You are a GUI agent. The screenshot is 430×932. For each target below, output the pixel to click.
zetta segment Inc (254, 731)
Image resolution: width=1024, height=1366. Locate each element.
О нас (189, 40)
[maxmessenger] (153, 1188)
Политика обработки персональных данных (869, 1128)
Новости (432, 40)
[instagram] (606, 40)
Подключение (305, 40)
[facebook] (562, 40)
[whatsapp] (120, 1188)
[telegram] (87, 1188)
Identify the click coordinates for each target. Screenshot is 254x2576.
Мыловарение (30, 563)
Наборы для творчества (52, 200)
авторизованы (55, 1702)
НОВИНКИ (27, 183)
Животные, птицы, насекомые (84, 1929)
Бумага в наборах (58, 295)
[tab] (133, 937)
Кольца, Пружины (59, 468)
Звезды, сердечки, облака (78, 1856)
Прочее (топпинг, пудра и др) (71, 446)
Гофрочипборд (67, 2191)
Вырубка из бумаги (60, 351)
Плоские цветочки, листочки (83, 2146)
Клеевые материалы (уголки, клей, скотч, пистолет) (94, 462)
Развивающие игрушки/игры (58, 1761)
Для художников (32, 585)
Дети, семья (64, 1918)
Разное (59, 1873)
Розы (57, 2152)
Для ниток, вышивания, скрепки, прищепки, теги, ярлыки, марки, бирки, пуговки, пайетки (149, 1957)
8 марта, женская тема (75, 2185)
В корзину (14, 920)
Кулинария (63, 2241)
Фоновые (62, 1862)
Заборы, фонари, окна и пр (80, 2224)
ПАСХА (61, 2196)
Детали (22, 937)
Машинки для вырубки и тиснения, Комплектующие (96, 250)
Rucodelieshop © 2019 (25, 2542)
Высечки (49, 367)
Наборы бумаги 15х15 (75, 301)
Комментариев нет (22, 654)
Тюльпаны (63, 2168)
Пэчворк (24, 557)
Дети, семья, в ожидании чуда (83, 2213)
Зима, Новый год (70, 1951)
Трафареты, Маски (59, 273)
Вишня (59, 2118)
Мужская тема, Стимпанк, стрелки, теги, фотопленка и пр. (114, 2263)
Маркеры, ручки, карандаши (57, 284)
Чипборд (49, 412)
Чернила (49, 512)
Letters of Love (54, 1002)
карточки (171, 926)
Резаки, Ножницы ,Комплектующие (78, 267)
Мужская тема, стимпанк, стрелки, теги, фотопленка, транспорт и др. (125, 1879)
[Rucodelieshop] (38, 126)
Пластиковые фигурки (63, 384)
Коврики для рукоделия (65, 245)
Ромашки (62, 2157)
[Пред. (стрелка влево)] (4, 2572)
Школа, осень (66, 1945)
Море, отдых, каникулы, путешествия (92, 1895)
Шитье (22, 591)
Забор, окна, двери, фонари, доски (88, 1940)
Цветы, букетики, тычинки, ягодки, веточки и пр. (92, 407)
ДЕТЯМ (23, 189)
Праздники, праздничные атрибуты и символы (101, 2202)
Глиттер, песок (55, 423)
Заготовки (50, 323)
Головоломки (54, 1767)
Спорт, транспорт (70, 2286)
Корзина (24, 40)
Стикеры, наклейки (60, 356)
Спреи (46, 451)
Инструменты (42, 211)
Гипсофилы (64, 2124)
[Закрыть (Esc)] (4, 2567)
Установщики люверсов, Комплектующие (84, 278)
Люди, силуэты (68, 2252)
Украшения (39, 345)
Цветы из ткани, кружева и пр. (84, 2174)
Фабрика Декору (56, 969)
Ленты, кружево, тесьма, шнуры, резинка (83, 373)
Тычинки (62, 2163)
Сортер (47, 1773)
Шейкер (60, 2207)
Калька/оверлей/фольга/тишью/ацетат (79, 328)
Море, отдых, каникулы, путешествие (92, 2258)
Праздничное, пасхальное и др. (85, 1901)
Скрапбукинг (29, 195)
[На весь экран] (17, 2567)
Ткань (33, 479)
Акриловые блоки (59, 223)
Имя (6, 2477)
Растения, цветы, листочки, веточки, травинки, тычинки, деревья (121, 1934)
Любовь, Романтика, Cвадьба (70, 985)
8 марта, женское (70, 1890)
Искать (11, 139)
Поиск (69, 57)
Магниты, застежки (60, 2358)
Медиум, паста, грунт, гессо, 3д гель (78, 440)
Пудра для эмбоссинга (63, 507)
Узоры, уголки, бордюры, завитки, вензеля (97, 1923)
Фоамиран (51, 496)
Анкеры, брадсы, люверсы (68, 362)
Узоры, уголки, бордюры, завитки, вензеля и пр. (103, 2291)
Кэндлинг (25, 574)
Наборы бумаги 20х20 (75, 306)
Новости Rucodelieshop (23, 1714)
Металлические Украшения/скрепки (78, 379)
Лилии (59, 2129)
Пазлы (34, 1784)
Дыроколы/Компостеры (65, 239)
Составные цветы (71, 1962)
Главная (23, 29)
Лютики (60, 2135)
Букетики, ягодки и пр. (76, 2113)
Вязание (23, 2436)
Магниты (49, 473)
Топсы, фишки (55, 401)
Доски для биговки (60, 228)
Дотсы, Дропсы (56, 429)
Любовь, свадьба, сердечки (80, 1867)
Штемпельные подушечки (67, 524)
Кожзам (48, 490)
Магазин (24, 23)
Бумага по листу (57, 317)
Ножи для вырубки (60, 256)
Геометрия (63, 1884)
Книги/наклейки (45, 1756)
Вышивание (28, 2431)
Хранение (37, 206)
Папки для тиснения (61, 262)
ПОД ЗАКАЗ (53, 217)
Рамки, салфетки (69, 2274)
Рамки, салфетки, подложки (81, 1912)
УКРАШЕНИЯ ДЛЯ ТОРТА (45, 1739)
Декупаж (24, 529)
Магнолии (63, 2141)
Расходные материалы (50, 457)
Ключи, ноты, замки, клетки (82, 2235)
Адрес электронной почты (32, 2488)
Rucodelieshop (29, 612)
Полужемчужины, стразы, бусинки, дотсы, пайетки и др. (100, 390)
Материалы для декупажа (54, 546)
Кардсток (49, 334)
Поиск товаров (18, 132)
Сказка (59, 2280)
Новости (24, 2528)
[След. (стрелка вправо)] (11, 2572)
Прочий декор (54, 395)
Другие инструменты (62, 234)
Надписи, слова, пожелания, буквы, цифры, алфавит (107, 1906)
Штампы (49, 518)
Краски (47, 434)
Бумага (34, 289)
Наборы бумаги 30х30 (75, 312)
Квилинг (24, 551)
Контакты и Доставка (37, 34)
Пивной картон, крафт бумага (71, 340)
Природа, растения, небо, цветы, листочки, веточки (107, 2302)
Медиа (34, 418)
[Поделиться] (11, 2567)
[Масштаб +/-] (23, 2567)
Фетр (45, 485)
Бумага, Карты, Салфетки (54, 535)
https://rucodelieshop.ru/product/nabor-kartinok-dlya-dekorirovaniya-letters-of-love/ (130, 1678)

Problem |
Your answer must consist solely of the lines above between the line holding "Искать (11, 139)" and the line holding "Rucodelieshop (29, 612)", inclusive, copied exactly.

Solution |
Искать (11, 139)
Поиск (69, 57)
Магниты, застежки (60, 2358)
Медиум, паста, грунт, гессо, 3д гель (78, 440)
Пудра для эмбоссинга (63, 507)
Узоры, уголки, бордюры, завитки, вензеля (97, 1923)
Фоамиран (51, 496)
Анкеры, брадсы, люверсы (68, 362)
Узоры, уголки, бордюры, завитки, вензеля и пр. (103, 2291)
Кэндлинг (25, 574)
Наборы бумаги 20х20 (75, 306)
Новости Rucodelieshop (23, 1714)
Металлические Украшения/скрепки (78, 379)
Лилии (59, 2129)
Пазлы (34, 1784)
Дыроколы/Компостеры (65, 239)
Составные цветы (71, 1962)
Главная (23, 29)
Лютики (60, 2135)
Букетики, ягодки и пр. (76, 2113)
Вязание (23, 2436)
Магниты (49, 473)
Топсы, фишки (55, 401)
Доски для биговки (60, 228)
Дотсы, Дропсы (56, 429)
Любовь, свадьба, сердечки (80, 1867)
Штемпельные подушечки (67, 524)
Кожзам (48, 490)
Магазин (24, 23)
Бумага по листу (57, 317)
Ножи для вырубки (60, 256)
Геометрия (63, 1884)
Книги/наклейки (45, 1756)
Вышивание (28, 2431)
Хранение (37, 206)
Папки для тиснения (61, 262)
ПОД ЗАКАЗ (53, 217)
Рамки, салфетки (69, 2274)
Рамки, салфетки, подложки (81, 1912)
УКРАШЕНИЯ ДЛЯ ТОРТА (45, 1739)
Декупаж (24, 529)
Магнолии (63, 2141)
Расходные материалы (50, 457)
Ключи, ноты, замки, клетки (82, 2235)
Адрес электронной почты (32, 2488)
Rucodelieshop (29, 612)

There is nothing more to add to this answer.